» **WORK REQUIRED**: Please copy out the lines of the records below word for word, leaving out the pictures.

» **MATERIAL FOR THE TASK**:
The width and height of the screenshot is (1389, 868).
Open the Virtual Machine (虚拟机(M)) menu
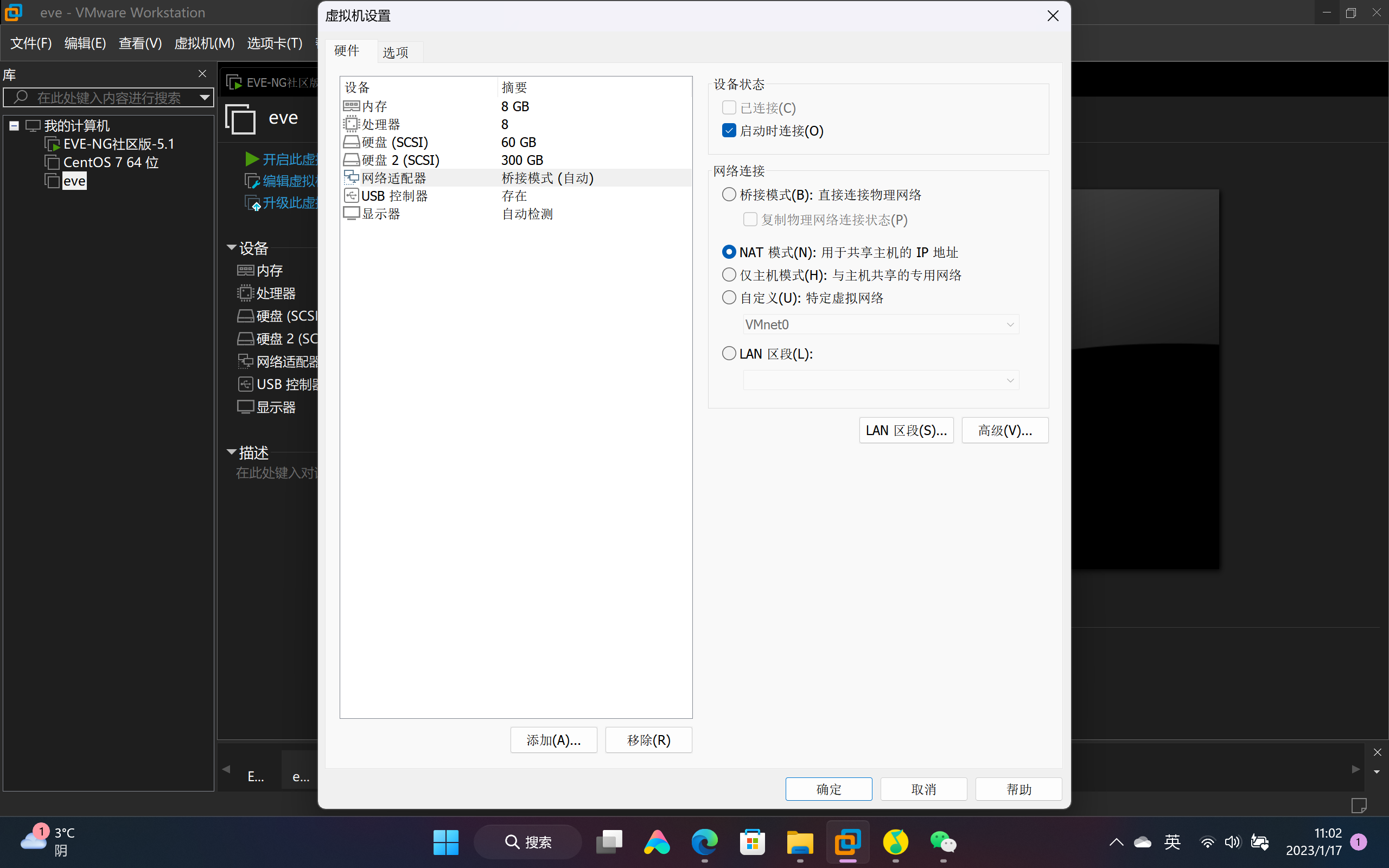tap(204, 43)
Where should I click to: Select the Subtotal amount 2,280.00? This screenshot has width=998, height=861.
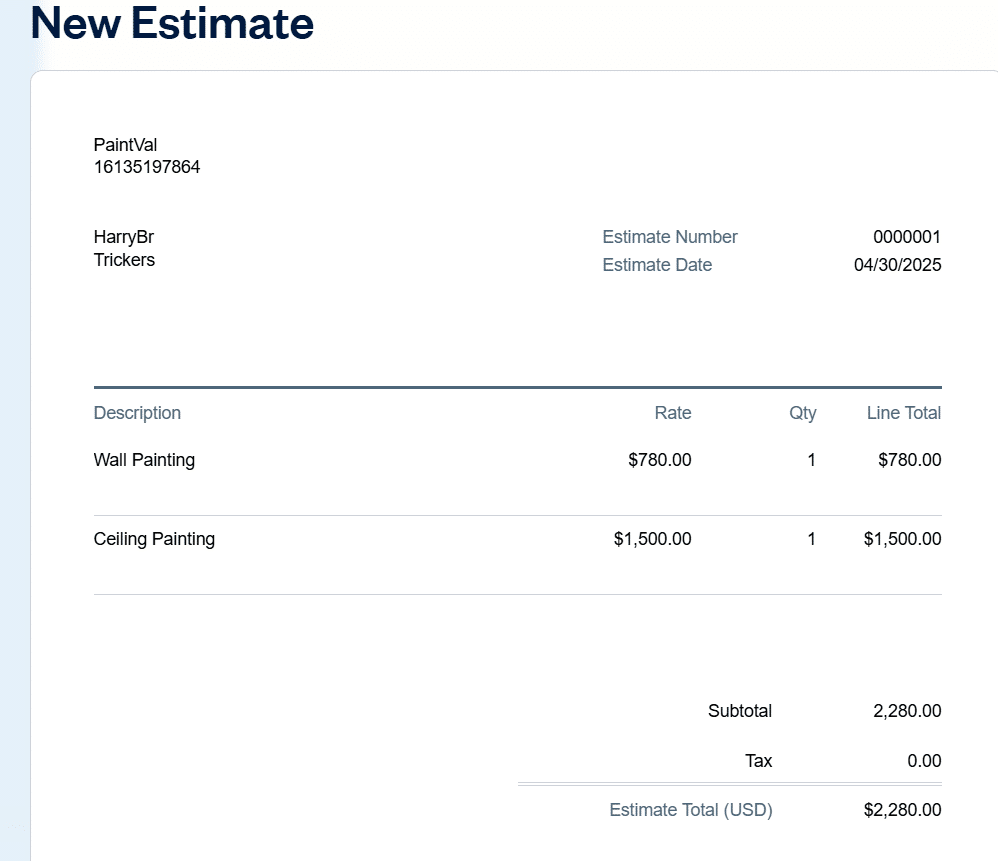(905, 710)
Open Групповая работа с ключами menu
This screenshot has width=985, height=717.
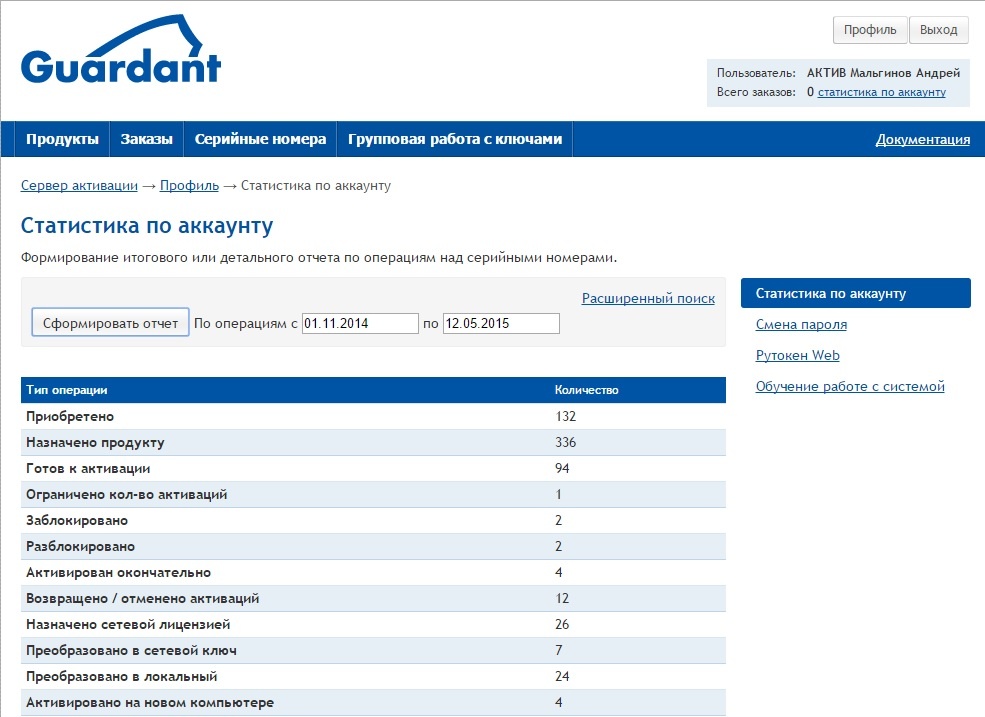click(455, 140)

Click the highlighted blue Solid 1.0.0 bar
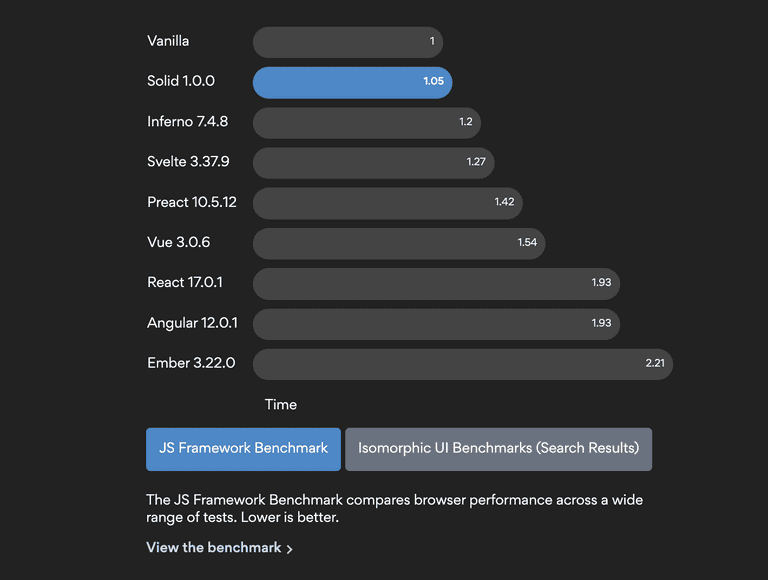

» **EXERCISE RESULT**:
The width and height of the screenshot is (1389, 868).
Open the Virtual Machine (虚拟机(M)) menu
tap(204, 43)
Where should I click to: Select the Subtotal amount 2,280.00? This screenshot has width=998, height=861.
(905, 710)
Open Групповая работа с ключами menu
This screenshot has width=985, height=717.
click(455, 140)

Click the highlighted blue Solid 1.0.0 bar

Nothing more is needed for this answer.